As a taxpayer, perhaps you should too. If you are a parent with children looking to buy into the property market then i expect you’d prefer that your taxes aren’t used to increase the amount of money that your children have to come up with to buy their first home?

These are the kinds of distortions that occur when policy is guided by vested interest and urban mythology instead of hard physical evidence. If that level of misinformation was revealed in any other market, there would be fisticuffs on the footsteps of parliament but in the property market it passes by with barely a whimper.


Dr Evil can ransom the entire world for one hundred billion dollars - so it's a LOT of money.

Dr Evil can ransom the entire world for one hundred billion dollars – so it’s a LOT of money.


Notes :

* For those who don’t like my $400,000 average house price, the end results for a $300,000 house price is a $68.4 billion dollar shortfall becoming a $102.3 billion dollar oversupply. I also understand that i am escalating the issue by assuming every house built is at the average price, whereas the building cost is usually only around half of the total house/land cost. However, once built the total sum is the figure that reflects in the market. Here’s a quick matrix of possible dollars that these little miscalculations result in at different average house prices. i’m going to assume the ~$400,000 average is roughly correct, owing to the estimations of the total housing market size in Australia usually being quoted as around $3 trillion.

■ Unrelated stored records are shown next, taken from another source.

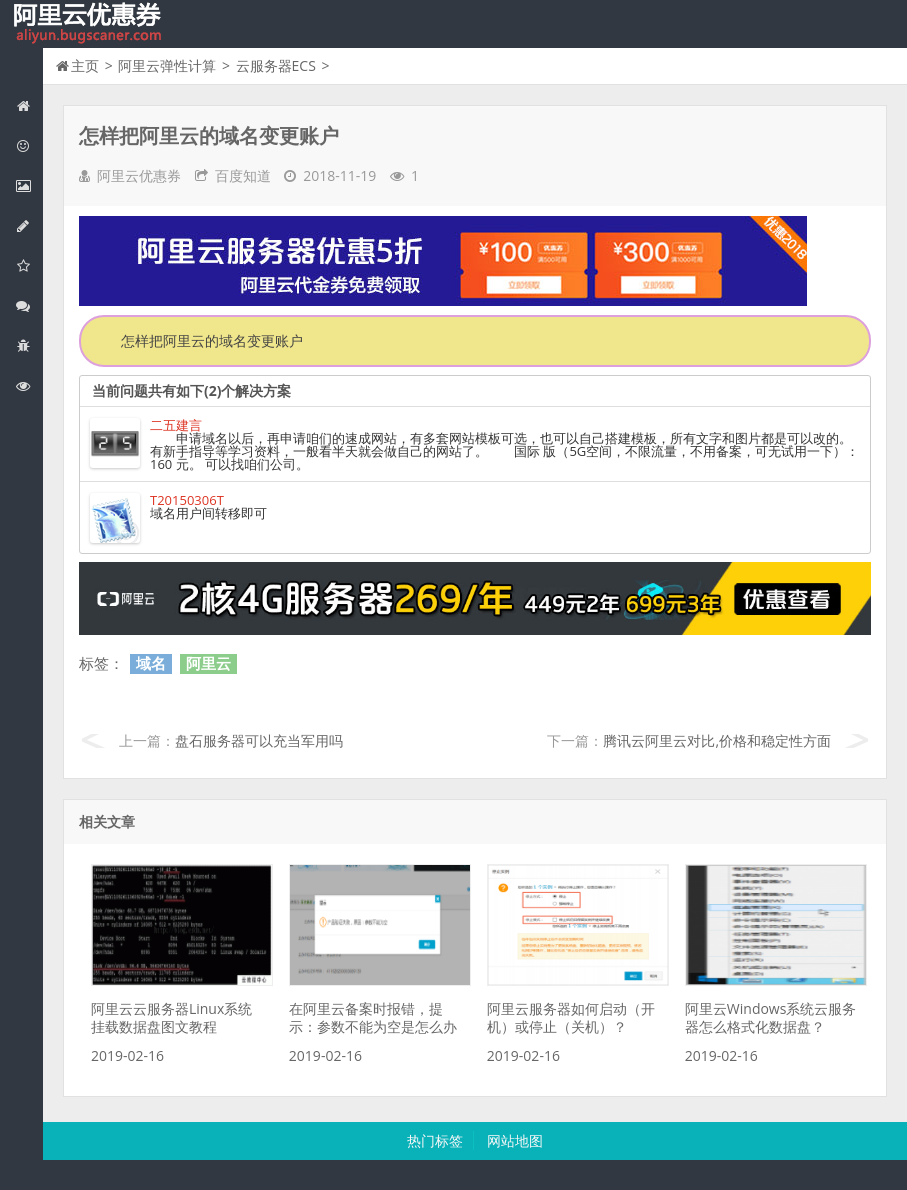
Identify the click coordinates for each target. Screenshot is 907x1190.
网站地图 (515, 1140)
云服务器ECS (276, 65)
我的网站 (90, 24)
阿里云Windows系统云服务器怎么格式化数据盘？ (771, 1017)
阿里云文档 (29, 385)
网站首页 (29, 105)
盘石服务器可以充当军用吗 (259, 740)
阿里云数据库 (29, 225)
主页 (85, 65)
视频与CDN (29, 305)
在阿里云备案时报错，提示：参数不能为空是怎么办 (373, 1017)
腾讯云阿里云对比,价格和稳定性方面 (717, 740)
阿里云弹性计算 (29, 185)
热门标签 (435, 1140)
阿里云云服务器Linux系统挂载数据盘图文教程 (171, 1017)
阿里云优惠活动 (29, 145)
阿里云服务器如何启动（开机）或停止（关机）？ (571, 1017)
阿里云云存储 (29, 265)
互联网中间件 (29, 345)
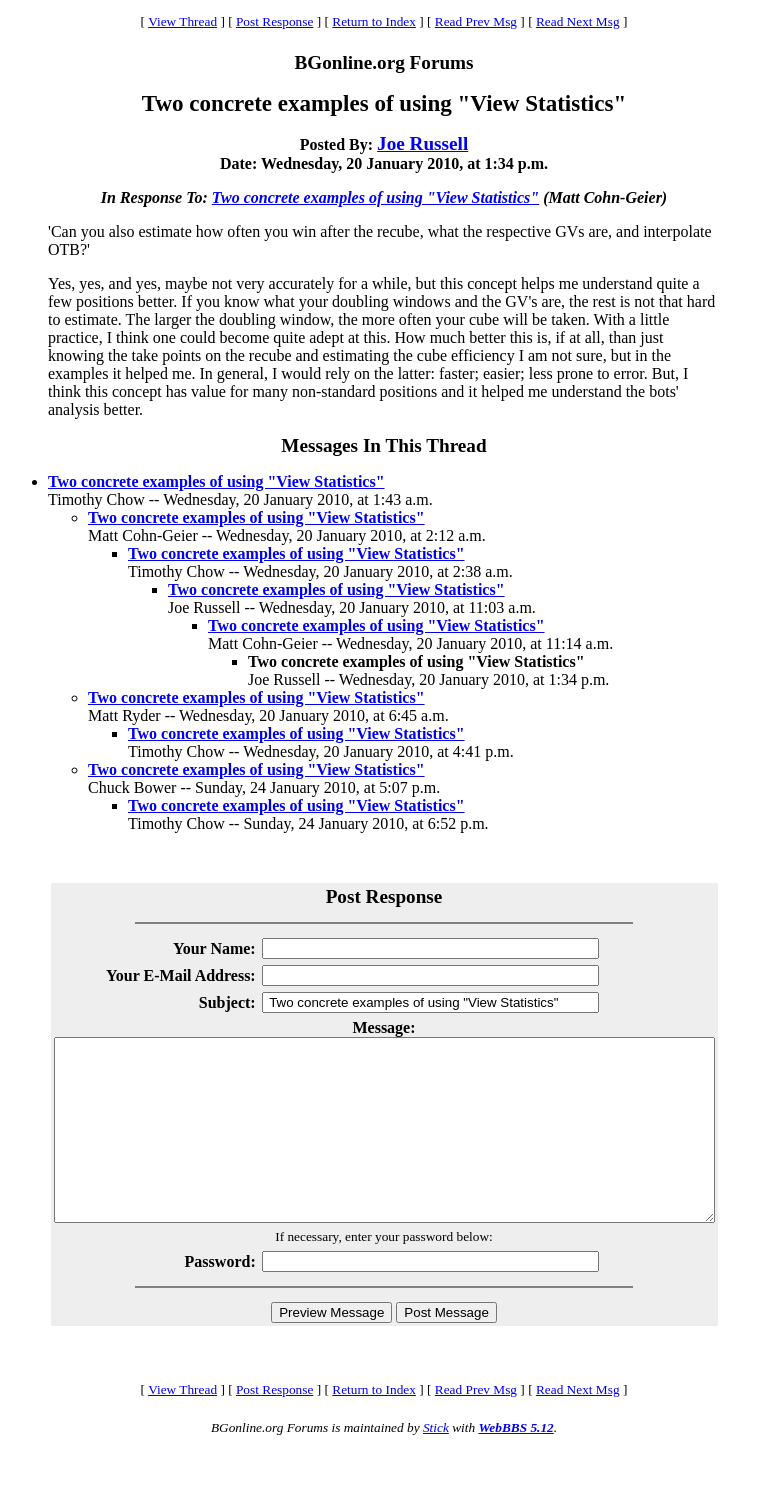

Putting a bit of scale into the housing equation
Average house price    $200,000  $250,000  $300,000  $350,000  $400,000
undersupply     228,000          45.6          57.0          68.4          79.8          91.2
oversupply     341,000          68.2          85.3        102.3        119.4        136.4
Total No of households  7,800,000        1,560        1,950        2,340        2,730        3,120

There are clearly many more issues at play in house prices than a bunch of figures and estimates. Demographics (which is the issue here) is just one, in amongst credit supply, labour costs, materials cost, availability of land, dwelling size and format preferences and investment yield. There is also the issue of excess housing supply in some areas and undersupply in other localities – many financial commentators see the lack of labour mobility and lack of regional infrastructure as being major impediments to Australia’s productivity, so directing energy and capital towards these outcomes may be far more efficient than simply promoting the building of more homes carte blanche.

My little rant here isn’t about the full complexity of the housing market situation – it’s the total ignorance with which this particular market is handled that galls me the most. Obviously, nobody is infallible, and mistakes can always be made – but one of this magnitude and importance to Australia’s government and industry planning should not be allowed to pass unnoticed.